Angela, do escritório Pinheiro Neto, explica que a ONU, de fato, não é uma entidade privada. “A ONU é um órgão supranacional. O texto da lei veda a compra por pessoas jurídicas de direito privado, o que, em tese, permite a movimentação da ONU, já que não é privada e poderia usar esse argumento para vacinar”, diz.
O InfoMoney contatou a Anvisa e o Ministério da Saúde para entender melhor sobre o funcionamento da autorização em casos como esse.
Em nota, a Anvisa explicou que nesse caso da ONU trata-se de um pleito do Fundo de População das Nações Unidas (UNFPA). A autorização foi dada, em caráter excepcional, para a importação da vacina da AstraZeneca destinada à imunização dos funcionários do Sistema ONU no Brasil, “considerando a necessidade de proteger seus funcionários e agentes em trabalhos de campo”.

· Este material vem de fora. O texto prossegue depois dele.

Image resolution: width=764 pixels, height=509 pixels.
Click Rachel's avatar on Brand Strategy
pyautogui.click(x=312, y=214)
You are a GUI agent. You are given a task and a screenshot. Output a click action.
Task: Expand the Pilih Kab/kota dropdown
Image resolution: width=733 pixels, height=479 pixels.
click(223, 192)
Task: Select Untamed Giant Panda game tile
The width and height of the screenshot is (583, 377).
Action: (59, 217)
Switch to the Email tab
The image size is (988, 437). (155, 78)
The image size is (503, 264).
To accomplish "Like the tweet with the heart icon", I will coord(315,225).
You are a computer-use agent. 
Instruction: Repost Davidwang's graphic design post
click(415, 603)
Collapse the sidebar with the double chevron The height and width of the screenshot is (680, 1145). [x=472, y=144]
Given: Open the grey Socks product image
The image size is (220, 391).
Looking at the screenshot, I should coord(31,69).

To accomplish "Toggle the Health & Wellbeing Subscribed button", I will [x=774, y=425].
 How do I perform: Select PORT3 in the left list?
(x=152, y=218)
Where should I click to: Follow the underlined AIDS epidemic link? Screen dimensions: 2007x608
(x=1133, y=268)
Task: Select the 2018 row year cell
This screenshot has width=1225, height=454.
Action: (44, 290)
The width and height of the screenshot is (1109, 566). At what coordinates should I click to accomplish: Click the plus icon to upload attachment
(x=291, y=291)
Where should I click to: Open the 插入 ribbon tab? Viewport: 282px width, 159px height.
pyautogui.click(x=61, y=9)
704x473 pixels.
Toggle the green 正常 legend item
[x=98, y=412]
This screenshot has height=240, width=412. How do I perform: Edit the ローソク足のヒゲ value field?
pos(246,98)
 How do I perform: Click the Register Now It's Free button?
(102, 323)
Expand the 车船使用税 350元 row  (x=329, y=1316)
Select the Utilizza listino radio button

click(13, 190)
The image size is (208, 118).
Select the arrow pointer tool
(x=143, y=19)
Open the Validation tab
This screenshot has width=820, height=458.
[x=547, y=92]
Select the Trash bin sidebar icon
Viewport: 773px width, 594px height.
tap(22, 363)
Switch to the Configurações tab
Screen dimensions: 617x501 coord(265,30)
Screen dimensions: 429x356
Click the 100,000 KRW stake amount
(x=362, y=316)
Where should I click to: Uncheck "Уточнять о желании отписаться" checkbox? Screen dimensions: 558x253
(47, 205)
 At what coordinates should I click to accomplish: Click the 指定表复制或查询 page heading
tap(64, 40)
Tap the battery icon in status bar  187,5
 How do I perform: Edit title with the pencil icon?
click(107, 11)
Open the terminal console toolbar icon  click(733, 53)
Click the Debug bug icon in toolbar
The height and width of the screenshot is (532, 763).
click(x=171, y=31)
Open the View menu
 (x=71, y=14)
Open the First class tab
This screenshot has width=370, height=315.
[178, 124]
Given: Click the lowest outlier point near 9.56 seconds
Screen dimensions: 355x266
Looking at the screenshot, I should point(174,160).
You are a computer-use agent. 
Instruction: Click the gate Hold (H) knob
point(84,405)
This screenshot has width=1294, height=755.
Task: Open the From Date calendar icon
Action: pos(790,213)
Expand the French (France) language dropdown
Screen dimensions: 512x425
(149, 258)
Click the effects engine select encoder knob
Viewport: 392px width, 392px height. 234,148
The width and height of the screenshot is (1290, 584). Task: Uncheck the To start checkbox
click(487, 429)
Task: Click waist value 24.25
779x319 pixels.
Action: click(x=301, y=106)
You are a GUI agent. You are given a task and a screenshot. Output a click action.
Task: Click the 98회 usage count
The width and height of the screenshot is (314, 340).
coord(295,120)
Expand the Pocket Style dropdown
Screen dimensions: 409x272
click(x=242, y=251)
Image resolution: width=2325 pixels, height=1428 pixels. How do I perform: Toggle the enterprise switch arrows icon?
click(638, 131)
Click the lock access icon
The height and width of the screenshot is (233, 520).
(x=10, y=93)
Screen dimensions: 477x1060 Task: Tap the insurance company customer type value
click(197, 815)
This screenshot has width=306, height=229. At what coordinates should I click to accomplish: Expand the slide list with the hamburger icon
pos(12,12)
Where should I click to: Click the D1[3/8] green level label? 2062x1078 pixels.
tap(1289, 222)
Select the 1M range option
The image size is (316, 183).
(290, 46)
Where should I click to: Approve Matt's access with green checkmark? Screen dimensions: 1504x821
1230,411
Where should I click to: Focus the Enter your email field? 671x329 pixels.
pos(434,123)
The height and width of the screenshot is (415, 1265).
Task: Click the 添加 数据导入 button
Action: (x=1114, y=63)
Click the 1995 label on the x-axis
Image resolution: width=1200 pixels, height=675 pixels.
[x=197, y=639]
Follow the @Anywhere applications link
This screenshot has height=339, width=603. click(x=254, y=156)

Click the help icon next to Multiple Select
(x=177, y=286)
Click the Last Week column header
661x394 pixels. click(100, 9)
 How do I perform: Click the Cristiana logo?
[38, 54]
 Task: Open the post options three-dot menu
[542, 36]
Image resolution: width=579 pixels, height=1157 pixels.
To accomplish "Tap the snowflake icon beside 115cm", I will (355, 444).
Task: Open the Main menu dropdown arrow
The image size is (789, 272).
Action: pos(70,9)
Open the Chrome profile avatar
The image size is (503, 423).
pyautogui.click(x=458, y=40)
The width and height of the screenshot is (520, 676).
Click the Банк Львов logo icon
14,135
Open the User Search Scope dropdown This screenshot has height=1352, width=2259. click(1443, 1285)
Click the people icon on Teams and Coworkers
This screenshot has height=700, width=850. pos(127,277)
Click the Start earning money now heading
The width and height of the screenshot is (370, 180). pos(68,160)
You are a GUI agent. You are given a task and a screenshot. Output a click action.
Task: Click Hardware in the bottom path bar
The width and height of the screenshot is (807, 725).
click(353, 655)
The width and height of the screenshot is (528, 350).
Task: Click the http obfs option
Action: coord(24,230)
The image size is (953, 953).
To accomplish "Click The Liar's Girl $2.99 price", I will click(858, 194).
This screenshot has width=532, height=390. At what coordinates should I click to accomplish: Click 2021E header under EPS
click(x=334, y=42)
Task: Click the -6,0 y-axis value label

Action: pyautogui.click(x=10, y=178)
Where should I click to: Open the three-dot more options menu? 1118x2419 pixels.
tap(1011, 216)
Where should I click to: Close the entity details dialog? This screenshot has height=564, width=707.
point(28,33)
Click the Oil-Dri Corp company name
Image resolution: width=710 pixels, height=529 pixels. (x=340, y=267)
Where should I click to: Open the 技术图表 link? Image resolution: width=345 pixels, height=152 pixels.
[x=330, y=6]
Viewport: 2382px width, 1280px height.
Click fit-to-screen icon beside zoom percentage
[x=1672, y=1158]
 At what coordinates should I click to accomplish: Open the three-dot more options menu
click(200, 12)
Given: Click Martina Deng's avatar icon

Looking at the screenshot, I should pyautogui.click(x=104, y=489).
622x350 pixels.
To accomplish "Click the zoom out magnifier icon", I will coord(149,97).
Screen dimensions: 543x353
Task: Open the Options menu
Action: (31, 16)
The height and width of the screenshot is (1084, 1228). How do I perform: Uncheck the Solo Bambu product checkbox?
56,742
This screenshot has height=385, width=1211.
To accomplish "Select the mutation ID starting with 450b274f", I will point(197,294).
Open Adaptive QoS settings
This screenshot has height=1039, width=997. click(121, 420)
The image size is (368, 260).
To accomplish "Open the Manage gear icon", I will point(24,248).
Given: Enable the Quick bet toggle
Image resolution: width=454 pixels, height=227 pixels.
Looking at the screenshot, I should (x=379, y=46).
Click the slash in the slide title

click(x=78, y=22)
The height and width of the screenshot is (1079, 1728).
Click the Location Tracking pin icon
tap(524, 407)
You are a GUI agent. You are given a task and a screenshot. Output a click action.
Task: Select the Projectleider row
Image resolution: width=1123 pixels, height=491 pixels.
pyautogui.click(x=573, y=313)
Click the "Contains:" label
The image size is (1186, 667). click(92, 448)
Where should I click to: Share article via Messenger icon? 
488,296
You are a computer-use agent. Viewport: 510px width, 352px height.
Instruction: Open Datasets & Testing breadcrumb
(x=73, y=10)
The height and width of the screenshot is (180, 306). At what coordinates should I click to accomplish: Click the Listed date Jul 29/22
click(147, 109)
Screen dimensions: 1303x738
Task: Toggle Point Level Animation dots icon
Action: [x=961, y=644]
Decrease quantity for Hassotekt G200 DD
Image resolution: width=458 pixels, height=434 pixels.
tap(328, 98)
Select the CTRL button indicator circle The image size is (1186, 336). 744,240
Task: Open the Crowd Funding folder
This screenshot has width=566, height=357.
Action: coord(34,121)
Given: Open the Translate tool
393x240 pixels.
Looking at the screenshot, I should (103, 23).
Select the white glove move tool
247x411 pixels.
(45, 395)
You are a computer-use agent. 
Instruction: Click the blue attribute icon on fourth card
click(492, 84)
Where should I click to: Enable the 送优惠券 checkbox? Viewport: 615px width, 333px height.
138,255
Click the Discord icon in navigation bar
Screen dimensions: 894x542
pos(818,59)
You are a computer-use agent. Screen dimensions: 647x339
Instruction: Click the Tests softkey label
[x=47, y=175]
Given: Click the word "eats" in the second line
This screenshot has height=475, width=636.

“A autorização excepcional foi aprovada pela Diretoria da Anvisa em 16 de junho, tendo por base legal a Lei n° 14.124/21, que não restringe a importação por organismos internacionais como é o caso da UNFPA, e a RDC n° 476, também de 2021. Consultado, o Ministério da Saúde manifestou-se de forma favorável ao pedido”, explicou a Anvisa.
A assessoria do Ministério da Saúde, por telefone, explicou que a ONU tem um tratamento diferenciado por ser um órgão internacional e que, de fato, a pasta foi consultada pela Anvisa e sinalizou positivo para a importação das vacinas.
Falta de vacinas
Segundo dados do consórcio de imprensa com base em dados das secretarias de saúde dos estados, até ontem (1), mais de 74 milhões de pessoas, considerando grupos prioritários e população em geral, tomaram a primeira dose, o que representa cerca de 35,2% da população total do país. Considerando as duas doses, foram 26,5 milhões de pessoas – ou cerca de 12,55% da população.
Vale lembrar que o país vem enfrentando falta de vacinas. São Paulo, por exemplo, vem registrando escassez pontual em diversos locais de aplicação. Em Minas, 186 municípios chegaram a ficar sem vacinas no início de junho. Florianópolis e Aracaju chegaram a suspender as vacinações locais em função da falta de vacinas.
Ainda assim, em 22 de junho, Marcelo Queiroga, atual ministro da Saúde, comemorou a chegada do primeiro lote com 1,5 milhão de doses da vacina contra Covid-19 da Janssen e disse que espera acabar com o caráter pandêmico da doença no país com toda a população maior de 18 anos vacinada com uma primeira dose até setembro.
“A certeza de que, em setembro, teremos a população acima de 18 anos imunizada com a primeira dose da vacina contra Covid-19 e a esperança de pôr fim ao caráter pandêmico desta doença”, disse, em sua fala no Aeroporto de Guarulhos, onde acompanhou a chegada das primeiras doses do imunizante, aplicado em dose única, ao Brasil.
O governo dos Estados Unidos doou 3 milhões de vacinas da Janssen ao Brasil no mês passado, e os imunizantes chegaram ao país há uma semana, mas ainda não foram distribuídos aos estados. O Ministério da Saúde afirmou que a distribuição começaria nesta sexta-feira (2).
A vacina da Janssen pode ajudar a acelerar o processo de imunização da população brasileira porque com apenas uma dose a pessoa que recebe a vacina já está 100% imunizada, enquanto que quem toma a Coronavac precisa da dose de reforço em até 28 dias e quem toma os imunizantes da Astrazeneca e da Pfizer precisa de uma segunda dose em 12 semanas (três meses).